Zerger is the founder of System Center Forum and the System Center User Group. He is a three-time Microsoft Operations Manager MVP, and is scheduled to present on Active Directory Integration this year at Microsoft Management Summit and Microsoft Tech-Ed 2009.
How exactly does Active Directory Integration work in System Center Operations Manager?
Zerger: What this feature does is allow us to fully automate agent deployment for Operations Manager-based environments. So part of what is baked into the Operations Manager agent is that as the agent is started up, it will actually query it's local Active Directory domain to see if configuration information has been published for an Operations Manager management group.
So with this feature we can use LDAP queries -- with a little magic in the operations console -- to very granularly define the failover behavior of our agents so that we can point it to redundant management servers. And then from a deployment perspective, we can essentially put that agent in our operating system image or use a job in [System Center] Configuration Manager to automate deployment.
When the Operations Manager agent starts, it automatically finds where it needs to report without the administrators having to enter it themselves.
How does this simplify what administrators had to do before?
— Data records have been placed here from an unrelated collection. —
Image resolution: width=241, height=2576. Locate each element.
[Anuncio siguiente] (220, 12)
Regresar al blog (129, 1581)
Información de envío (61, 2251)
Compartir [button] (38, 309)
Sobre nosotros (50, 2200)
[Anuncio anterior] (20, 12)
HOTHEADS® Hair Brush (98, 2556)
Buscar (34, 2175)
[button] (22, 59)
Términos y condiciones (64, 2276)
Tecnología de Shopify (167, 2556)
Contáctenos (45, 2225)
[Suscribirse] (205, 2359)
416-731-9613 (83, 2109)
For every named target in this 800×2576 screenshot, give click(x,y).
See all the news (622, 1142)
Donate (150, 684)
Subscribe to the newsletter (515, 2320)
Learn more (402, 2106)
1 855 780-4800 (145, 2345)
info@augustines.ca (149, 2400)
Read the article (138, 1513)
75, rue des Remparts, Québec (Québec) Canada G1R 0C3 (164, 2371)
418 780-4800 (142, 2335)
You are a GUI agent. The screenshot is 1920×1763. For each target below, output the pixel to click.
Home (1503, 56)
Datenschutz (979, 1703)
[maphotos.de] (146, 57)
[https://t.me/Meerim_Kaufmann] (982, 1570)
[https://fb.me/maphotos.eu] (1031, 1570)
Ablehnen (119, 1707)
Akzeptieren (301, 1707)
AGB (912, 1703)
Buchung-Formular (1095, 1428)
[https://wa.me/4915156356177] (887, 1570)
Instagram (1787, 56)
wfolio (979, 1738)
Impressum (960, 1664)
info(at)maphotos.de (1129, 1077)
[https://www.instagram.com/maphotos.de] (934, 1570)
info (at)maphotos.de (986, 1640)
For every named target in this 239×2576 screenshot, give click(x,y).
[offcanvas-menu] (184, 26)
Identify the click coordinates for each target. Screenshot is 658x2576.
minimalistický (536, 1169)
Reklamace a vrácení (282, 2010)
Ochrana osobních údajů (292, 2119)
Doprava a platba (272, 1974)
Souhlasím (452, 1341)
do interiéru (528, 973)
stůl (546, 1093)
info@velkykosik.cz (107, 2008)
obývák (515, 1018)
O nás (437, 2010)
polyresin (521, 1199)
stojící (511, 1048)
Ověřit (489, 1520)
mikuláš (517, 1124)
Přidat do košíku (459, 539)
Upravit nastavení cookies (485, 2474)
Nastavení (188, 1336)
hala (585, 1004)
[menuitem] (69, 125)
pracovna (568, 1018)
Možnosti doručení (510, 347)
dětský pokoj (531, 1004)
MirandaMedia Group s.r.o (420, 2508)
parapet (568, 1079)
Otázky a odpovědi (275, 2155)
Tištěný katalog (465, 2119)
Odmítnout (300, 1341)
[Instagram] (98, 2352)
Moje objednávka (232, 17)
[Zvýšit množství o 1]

Zerger: With Active Directory Integration, we can automate configuration of agent failover behavior in a way that allows us to not only minimize administrative effort, but more effectively load balance management server loads.
Can you explain how this reduces total cost of ownership (TCO)?
Zerger: Since AD integration provides automation of the agent configuration process, reduction in administrative effort can be significant. In large enterprises where server deployment (and thus Operations Manager agent provisioning) are a daily activity, this can really add up over time.
What are some of the challenges admins might run into during deployment?
Zerger: Some of the primary challenges are around writing the LDAP queries that we use to define our agents' failover behavior. [Administrators] have to create pretty specific query supplements based on [organizational units] or security settings based on the computers we'd like to monitor. Frequently, some people have trouble with writing queries that overlap and potentially tell an agent to report to multiple servers at the same time, which won't work. So I'd call those the primary issues.
Then as we get into larger environments, we have to deal with security boundaries with remote domains and multiple forests, and we have to make a small adjustment from a security perspective for Active Directory Integration to work.
Is it worth looking into for larger enterprises, despite these challenges?
Zerger: I think for large enterprises, this actually offers the greatest return. Again, it's about getting past the hurdles related to security or understanding LDAP, and how to texture your LDAP to make sure that what you configure works as you hope it does before you deploy it. But yes, those larger shops really have the most to gain, in terms of saving time and administrative effort.